### [Work order]
Of the entries below, copy only those lines that contain the word "письмо".

----

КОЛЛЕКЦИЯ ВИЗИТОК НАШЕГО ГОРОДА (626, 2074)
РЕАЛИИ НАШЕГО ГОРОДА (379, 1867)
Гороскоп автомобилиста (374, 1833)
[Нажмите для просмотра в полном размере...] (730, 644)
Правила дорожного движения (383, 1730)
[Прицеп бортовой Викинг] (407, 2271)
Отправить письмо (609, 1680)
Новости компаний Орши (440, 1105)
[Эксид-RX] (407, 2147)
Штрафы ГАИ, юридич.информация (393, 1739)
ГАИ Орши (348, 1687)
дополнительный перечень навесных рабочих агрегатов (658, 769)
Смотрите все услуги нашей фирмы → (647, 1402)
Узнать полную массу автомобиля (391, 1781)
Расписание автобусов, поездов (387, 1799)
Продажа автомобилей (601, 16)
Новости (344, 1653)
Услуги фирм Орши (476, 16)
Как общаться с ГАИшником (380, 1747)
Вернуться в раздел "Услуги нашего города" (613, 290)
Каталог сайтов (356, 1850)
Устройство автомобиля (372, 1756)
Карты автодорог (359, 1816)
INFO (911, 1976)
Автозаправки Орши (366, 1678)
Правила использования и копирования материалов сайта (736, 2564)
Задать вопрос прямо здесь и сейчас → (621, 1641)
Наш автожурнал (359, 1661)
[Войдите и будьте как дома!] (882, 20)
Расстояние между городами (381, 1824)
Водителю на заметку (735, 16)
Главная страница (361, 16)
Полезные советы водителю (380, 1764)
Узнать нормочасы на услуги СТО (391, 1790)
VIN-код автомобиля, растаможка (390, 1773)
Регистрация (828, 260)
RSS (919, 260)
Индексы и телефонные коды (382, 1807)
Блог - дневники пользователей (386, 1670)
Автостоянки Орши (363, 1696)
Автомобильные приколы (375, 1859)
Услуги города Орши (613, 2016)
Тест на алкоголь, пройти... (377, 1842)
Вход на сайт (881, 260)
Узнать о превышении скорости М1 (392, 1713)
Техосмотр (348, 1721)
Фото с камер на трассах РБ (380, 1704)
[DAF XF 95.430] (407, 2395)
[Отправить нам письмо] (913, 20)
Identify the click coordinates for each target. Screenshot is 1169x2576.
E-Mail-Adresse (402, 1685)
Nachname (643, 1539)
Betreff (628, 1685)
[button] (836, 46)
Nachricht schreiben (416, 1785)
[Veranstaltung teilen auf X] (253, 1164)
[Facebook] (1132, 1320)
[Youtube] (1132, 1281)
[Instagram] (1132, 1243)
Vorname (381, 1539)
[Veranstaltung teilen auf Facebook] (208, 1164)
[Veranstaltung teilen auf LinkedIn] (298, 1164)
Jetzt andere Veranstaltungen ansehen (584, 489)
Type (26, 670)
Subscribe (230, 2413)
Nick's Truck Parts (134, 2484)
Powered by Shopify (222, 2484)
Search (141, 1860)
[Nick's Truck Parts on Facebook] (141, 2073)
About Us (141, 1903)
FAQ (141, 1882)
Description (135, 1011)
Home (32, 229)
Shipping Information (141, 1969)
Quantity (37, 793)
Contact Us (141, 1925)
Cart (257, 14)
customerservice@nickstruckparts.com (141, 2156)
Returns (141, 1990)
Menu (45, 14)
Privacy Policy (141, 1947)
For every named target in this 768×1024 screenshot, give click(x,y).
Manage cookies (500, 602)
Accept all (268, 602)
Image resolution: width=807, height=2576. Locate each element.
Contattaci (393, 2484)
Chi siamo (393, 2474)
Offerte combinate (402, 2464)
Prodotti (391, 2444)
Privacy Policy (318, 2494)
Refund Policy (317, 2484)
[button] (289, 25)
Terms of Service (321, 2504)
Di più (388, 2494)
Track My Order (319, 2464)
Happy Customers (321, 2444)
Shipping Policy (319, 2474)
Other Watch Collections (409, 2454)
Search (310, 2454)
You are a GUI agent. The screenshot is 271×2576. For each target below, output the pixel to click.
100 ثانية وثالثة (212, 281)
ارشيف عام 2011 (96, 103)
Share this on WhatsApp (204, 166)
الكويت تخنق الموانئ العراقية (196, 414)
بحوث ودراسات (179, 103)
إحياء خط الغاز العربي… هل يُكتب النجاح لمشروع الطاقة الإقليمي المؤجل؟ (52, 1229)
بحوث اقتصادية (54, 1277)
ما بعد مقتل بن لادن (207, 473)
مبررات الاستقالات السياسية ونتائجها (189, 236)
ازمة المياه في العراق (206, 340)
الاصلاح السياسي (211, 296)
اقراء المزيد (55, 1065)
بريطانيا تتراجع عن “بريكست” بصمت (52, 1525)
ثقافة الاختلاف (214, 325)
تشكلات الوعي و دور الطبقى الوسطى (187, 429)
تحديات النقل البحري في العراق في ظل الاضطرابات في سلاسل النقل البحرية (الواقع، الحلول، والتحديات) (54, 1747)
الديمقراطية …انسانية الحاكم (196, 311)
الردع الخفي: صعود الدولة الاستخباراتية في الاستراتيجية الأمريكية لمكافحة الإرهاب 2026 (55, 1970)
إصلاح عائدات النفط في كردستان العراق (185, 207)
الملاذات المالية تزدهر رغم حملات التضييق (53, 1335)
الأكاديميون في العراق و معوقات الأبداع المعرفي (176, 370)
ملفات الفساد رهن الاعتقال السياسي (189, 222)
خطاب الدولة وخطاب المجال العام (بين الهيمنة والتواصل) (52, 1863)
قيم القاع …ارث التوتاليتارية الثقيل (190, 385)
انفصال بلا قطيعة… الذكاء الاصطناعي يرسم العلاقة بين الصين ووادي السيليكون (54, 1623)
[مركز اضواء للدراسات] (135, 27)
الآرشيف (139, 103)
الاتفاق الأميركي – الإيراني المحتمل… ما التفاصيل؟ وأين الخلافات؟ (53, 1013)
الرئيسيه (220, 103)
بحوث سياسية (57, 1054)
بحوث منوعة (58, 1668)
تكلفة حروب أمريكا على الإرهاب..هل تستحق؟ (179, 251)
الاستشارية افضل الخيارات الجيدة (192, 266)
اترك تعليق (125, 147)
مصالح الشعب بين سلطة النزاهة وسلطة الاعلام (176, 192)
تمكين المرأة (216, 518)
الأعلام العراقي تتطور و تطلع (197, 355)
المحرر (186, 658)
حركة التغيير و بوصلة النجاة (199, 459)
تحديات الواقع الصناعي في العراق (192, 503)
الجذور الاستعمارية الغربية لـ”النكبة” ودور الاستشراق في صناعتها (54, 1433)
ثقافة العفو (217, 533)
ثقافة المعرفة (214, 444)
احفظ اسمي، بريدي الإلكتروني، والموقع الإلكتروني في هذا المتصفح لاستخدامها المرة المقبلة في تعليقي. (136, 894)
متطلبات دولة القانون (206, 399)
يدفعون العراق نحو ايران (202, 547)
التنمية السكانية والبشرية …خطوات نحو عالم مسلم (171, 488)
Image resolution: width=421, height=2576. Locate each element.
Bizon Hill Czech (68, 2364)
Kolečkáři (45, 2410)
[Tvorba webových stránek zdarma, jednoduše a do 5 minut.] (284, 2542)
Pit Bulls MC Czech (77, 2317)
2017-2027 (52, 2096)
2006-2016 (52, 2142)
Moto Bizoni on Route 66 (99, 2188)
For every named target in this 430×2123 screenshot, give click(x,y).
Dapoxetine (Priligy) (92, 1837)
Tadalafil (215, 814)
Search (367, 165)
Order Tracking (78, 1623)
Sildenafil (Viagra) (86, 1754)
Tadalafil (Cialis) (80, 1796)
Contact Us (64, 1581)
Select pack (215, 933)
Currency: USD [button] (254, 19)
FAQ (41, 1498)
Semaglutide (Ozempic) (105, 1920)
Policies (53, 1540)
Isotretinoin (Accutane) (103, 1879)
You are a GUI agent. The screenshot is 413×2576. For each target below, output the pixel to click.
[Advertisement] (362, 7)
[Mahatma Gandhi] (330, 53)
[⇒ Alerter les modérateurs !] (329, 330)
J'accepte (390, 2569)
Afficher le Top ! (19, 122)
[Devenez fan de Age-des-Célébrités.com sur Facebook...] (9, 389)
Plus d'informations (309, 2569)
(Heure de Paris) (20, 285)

----

### [Answer space]
Отправить письмо (609, 1680)
[Отправить нам письмо] (913, 20)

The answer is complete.